1.  Within the discipline being reviewed, what content choices are dated and nonessential?
2.  What choices for topics, issues, problems, themes, and case studies are timely and necessary for our learners within disciplines?
3.  Are the interdisciplinary content choices rich, natural, and rigorous?

These questions challenge our peers to reconsider what they may have always done with fidelity, passion and purpose.  Naturally, vulnerability will be present.  Developing ILTs that give voice to individual teachers, are able to focus on the group's commonalities, and share common values (especially trust) are the foundational elements upon which to build collaboration that will enable us to challenge the thinking behind our practice.

Ready not Age

"Like all human beings, children learn and develop at different rates and in different ways;  they learn different content at different rates and in different ways.  Despite that, traditional education moves students through grade levels in age-similar groups.  This approach may be less tumultuous socially than students working together across age levels, but it impacts students negatively in many other ways and is inconsistent with natural developmental differences that make people unique." --Delivering on the Promise (pg. 16)

With a national movement towards standards and performance assessments, the industrial structure of herding students together by age as opposed to readiness is out-dated.  Differentiation is an attempt to meet kids where they are within the same age group, but why do students of the same age need to be together?  What is the fear of grouping by readiness?  Will a self-fulfilling prophecy ensue?  The one room school house has only been recently replaced with our current model.  Previously, multi-aged teaching and learning occurred, using the older students as models and supports for the younger students.  And adolescents were integrated into the adult world through apprentice programs.  This is how communities historically have socialized their young.  If we are going to best support students in their ability to meet standards, we need to re-focus our curriculum decisions based on readiness and not age.  

To the Cloud

All students today are immersed in the technological age. There is no opt out. They learn by doing, as opposed to the industrial model, which asked students to memorize and command knowledge so that they would be able to do.

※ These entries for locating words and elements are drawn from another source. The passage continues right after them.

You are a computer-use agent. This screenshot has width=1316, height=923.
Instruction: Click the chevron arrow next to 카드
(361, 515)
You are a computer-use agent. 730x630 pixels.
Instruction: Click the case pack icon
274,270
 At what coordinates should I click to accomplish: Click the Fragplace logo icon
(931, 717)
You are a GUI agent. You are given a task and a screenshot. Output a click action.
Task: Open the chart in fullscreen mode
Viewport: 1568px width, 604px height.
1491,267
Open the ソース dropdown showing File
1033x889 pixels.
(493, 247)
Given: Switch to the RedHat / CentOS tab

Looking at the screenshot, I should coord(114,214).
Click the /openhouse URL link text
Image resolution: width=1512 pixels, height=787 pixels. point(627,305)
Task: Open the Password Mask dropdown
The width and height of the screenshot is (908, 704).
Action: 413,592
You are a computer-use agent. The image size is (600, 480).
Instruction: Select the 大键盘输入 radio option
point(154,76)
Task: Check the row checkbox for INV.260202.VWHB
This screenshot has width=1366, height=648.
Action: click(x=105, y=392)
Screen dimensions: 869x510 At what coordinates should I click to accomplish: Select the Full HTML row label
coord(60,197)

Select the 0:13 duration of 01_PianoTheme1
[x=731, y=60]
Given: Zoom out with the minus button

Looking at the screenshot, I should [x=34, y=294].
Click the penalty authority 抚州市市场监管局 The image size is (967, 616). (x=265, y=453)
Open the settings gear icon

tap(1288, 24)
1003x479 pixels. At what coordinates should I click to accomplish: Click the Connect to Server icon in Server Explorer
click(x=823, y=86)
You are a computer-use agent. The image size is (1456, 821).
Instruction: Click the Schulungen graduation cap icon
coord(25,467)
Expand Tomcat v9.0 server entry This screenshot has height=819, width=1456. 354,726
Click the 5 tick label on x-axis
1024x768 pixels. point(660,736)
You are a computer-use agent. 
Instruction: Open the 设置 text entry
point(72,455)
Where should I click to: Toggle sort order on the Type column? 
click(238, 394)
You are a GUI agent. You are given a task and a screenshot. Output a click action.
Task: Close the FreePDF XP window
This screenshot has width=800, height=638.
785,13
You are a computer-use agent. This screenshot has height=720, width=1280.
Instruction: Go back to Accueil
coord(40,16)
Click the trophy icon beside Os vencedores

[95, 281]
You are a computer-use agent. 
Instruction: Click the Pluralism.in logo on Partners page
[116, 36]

Technology has brought us full circle--Creating meaning out of material and learning by doing is the way in which we are intrinsically motivated. In this sense, the cloud has returned us to our natural state of inquiry and development. Heidi Hayes Jacobs' discusses in her book Curriculum 21, the metaphor of knowledge, which used to be a tree, anchored deep into the earth with long roots, representing strength and stability, has now been replaced with a cloud, nebulous and ever changing. As a result, "old systems of creating order out of chaos no longer apply." The sage on the stage, bestowing the truth to his/her students is consistent with the tree metaphor. The cloud metaphor recognizes that there is no one truth. Instead, "the power of the digital disorder that arises out of all the knowledge being everywhere at once makes the human capacity for pattern recognition, for critical thinking, for nuanced perceptions, and for dealing with ambiguity far more important than the search for certain outcomes." This lends itself to support a student-centered classroom. Curriculum decisions focus on skills that facilitate higher order thinking. "It is the nature and relevance of reading, writing and sums that change as we enter the postliterate era. Significantly, it is the way in which we make meaning out of information to create new knowledge that is changing."